Accessibility in the BC Public Service
Last updated: May 3, 2022
Accessibility-confident employers are mindful of the needs of employees with disabilities when they create employment opportunities, embrace digital accessibility and develop and implement policies and practices that ensure employees with disabilities are included.
For more information, please visit our homepage – the Diversity & Inclusion Resource Centre – which includes information about the Diversity & Inclusion Strategy, Indigenous initiatives, Learning and resources, Governance and Community.
On this page
- What is a disability?
- Is there a 'right' way to talk about disability?
- Barriers to employment
- Managers' Guide to Reasonable Accommodation
- Work-Able internship program
- Accessibility resources
The Accessible B.C. Act defines 'disability' as an inability to participate fully and equally in society as a result of the interaction of an impairment and a barrier.
Ultimately, employees are encouraged to be sensitive, flexible and overcome any individual bias, discomfort or fear related to disability by asking individuals their personal language preference.
Employees should be aware that terms like 'diversability,' 'handicapped,' 'impaired' and others have been used in literature to describe/identify a person with a disability.

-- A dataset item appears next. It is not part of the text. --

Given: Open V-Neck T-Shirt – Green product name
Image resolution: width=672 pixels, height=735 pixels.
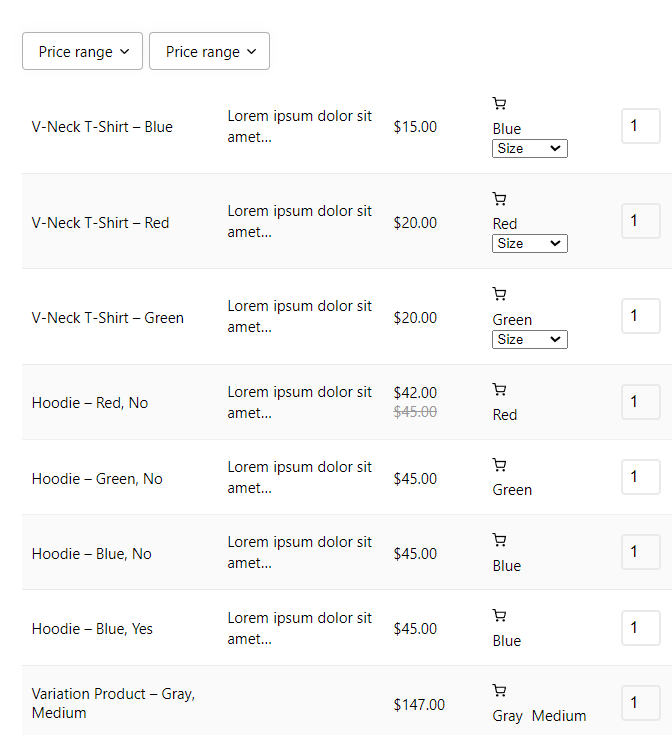Looking at the screenshot, I should coord(108,318).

These terms are sometimes used by individuals or communities that identify with specific types of disability, but generally speaking, employees in the BC Public Service are encouraged to use the word 'disability' to avoid confusion from the reader and demonstrate best practice while acknowledging this diverse portion of the population.

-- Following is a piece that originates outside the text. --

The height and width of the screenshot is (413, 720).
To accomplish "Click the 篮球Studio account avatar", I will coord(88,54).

The Accessible B.C. Act defines a 'barrier' as anything that hinders the full and equal participation in society of a person with an impairment.
A barrier can be:
- Caused by environments, attitudes, practices, policies, information, communications, or technologies, and
- Affected by intersecting forms of discrimination
There are 6 identified barriers that stop people with disabilities from participating successfully in the workplace.
When people without disabilities think and act based upon false assumptions, such as:
- Making decisions about people with disabilities without including them
- Not believing that a person with a disability can contribute to the workforce
When obstacles in an environment make it difficult to access, such as:
- Hosting inaccessible events or meeting spaces
- A washroom with an accessible stall but no automatic door opener
When people with disabilities use different ways to communicate than people who do not have disabilities, such as:
- Using small print or not providing large-print versions of material
- Videos, events, or meetings that do not have closed captions
When an organization’s policies, practices or procedures result in exclusion, such as:
- Not providing American Sign Language Interpreter or closed captioning
- Requiring a driver’s license for a job that could be reorganized to use another form of transportation
When technology can’t be accessed by people with disabilities, such as when:
- Websites, documents, or databases are not accessible for screen readers
- Website graphs and charts are posted without text to explain them
When sensory information such as lights, sounds, smells, etc. impede people with disabilities to participate in the environment, such as:
- Co-workers wearing perfume in the workplace
- Use of fluorescent lighting in the workplace
The Work-Able internship program is a 12-month paid internship with the BC Public Service for recent (within the last three years) post-secondary graduates who self-identify as having a disability.
Each year, this unique program provides learning, coaching and mentorship to employees who face barriers to achieving gainful employment.